网易邮箱可以设置 totp,别的暂时没遇到过

投入不小风险不小收益不大

程序员以为：我们的网站支持了标准的 TOTP 验证，非常标准
客户认为：什么**玩意，这玩意咋配啊，卧槽我之前配了咋找不着了，就不能给我发个手机验证码么

至于楼里提隐私的…我只能缓缓打出一个问号

短信验证更合适.

目前在用网易 163 邮箱的 TOTP

@totoro625 #3
如果在非强制的情况下，大部分人依然短信或者人脸，那才可以说 “没有隐私的感念”

技术要服从需求，国内没有 TOTP 的需求。因为手机号是都有的，额外增加一个 TOTP 纯浪费人力物力，还要教育客户使用。

QQ 是支持的，玩过腾讯网游的应该都知道手机令牌

TOTP 的密钥掉了真找不回来，怎么办。
另外，主流云厂商都支持了，偏向技术用户的用 TOTP 可能更多。

你的国内网站是指啥，我所了解到的，大部分都是支持 TOTP 的，只不过很多不是强制的

说到 TOTP ，国外现在又掀起了 Passkey ，感觉国内短时间内不会跟上

因为短信也属于 2fa ，和 TOTP 算是一种东西，短信也符合国情

门槛高。totp 前司重度使用过，老是说这个东西有使用门槛，不会用的用户还挺多的。可能 v2 上的老哥觉得这玩意儿根本没啥门槛，但实际上很多用户根本不会用。
验证码软件也良莠不齐。之前某大厂的验证器有兼容问题，升级 iOS 后直接打开会丢数据。
各平台间兼容性一般。多用几个带 totp 的平台，会发现，有些平台直接会覆盖你的另一个现有密钥。丢了麻烦不小。

将军令也是一种 TOTP

提出这个问题说明不是做产品的，另外国外服务更依赖邮箱验证，很多用户不知道 TOTP 是什么。

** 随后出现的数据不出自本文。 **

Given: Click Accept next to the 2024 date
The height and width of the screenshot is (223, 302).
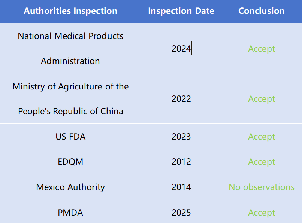Looking at the screenshot, I should [262, 49].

美国现在其实也不是都支持 2FA 、尤其是银行最近 10 年几乎都改成对短信强依赖了。

TOTP 只是 2FA 的一种手段，对于国内一般用户来说，便利性往往不如手机短信

我们可能算是国内公司的另类吧，毕竟自诩的是数据安全，目标用户也往往是有技术背景的。在我们网站注册的账号，绑定手机号仅作为满足监管要求的手段，不用于用户认证。密码作为主要凭证，用 WebAuthn 做 2FA 。然后每个账号可以绑定一个 GPG key ，重置密码之类的操作需要用这个 key 签名一个请求。如果 GPG key 丢了，你就算拿着身份证到我们公司前台，也不会给你找回账号。

qq 安全中心

还有 TOTP 有相对较高的丢失率，找回难度大，这也导致使用门槛较高，相比较下手机号和邮箱更易找回。

因为产品没想过出海

你要搞明白了这个问题，那你现在的问题自然就懂了：STEAM 为啥要在公版 TOTP 以外，去搞一个要额外绑定手机号的专用 TOTP 。